Data analysis for TG/RAG project @ CDL
The project uses uv to manage and lock project dependencies for a consistent and reproducible environment. If you do not have uv
installed on your system, visit this page for installation instructions.
Note: If you have pip
, you can invoke:
pip install uv
# or
brew install uv
# Clone the repo
git@github.com:ekmpa/CrediGraph.git
# Enter the repo directory
cd CrediGraph
# Install core dependencies into an isolated environment
uv sync
# The isolated env is .venv
source .venv/bin/activate
cd bash_scripts
./end-to-end.sh /bash_scripts/CC-Crawl/CC-2025.txt
Given the size of our datasets we must leverage mini-batching in our GNN experiments. To do this we use PyG's neighbor_loader,
which requires additional libraries having undocumented build-time dependencies.
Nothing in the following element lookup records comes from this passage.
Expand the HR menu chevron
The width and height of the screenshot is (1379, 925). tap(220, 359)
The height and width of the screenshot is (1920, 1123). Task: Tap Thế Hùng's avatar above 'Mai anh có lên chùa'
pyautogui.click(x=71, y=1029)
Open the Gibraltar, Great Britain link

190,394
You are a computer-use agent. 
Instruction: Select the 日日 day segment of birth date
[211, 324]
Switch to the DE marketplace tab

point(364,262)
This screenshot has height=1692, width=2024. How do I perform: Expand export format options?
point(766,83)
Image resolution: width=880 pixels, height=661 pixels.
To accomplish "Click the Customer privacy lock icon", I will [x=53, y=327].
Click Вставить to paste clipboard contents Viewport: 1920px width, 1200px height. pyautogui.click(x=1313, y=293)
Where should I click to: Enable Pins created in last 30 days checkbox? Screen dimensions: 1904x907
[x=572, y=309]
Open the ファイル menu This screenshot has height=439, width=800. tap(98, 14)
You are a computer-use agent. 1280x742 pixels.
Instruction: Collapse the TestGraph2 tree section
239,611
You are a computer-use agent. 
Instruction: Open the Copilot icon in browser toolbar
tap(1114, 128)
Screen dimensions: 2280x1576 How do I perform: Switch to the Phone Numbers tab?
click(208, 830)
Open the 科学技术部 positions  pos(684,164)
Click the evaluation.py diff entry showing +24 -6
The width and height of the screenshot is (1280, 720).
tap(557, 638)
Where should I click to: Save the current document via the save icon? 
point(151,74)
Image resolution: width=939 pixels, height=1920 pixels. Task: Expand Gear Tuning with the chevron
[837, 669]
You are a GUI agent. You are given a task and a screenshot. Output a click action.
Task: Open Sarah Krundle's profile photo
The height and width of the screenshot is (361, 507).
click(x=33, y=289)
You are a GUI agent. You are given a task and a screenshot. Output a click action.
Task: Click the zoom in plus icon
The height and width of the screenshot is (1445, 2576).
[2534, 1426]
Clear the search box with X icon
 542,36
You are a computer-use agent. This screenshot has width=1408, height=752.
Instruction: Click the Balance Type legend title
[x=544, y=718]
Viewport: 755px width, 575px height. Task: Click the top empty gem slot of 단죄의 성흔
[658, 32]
As such, users are required to install them in their
own venv. seperate from uv sync
.
pyg-lib:
uv pip install pyg-lib -f https://data.pyg.org/whl/torch-${TORCH}+${CUDA}.html
PyTorch Sparse:
uv pip install torch-scatter torch-sparse -f https://data.pyg.org/whl/torch-2.7.0+${CUDA}.html
For information on installations of these additional libraries see pyg-lib and PyTorch Sparse.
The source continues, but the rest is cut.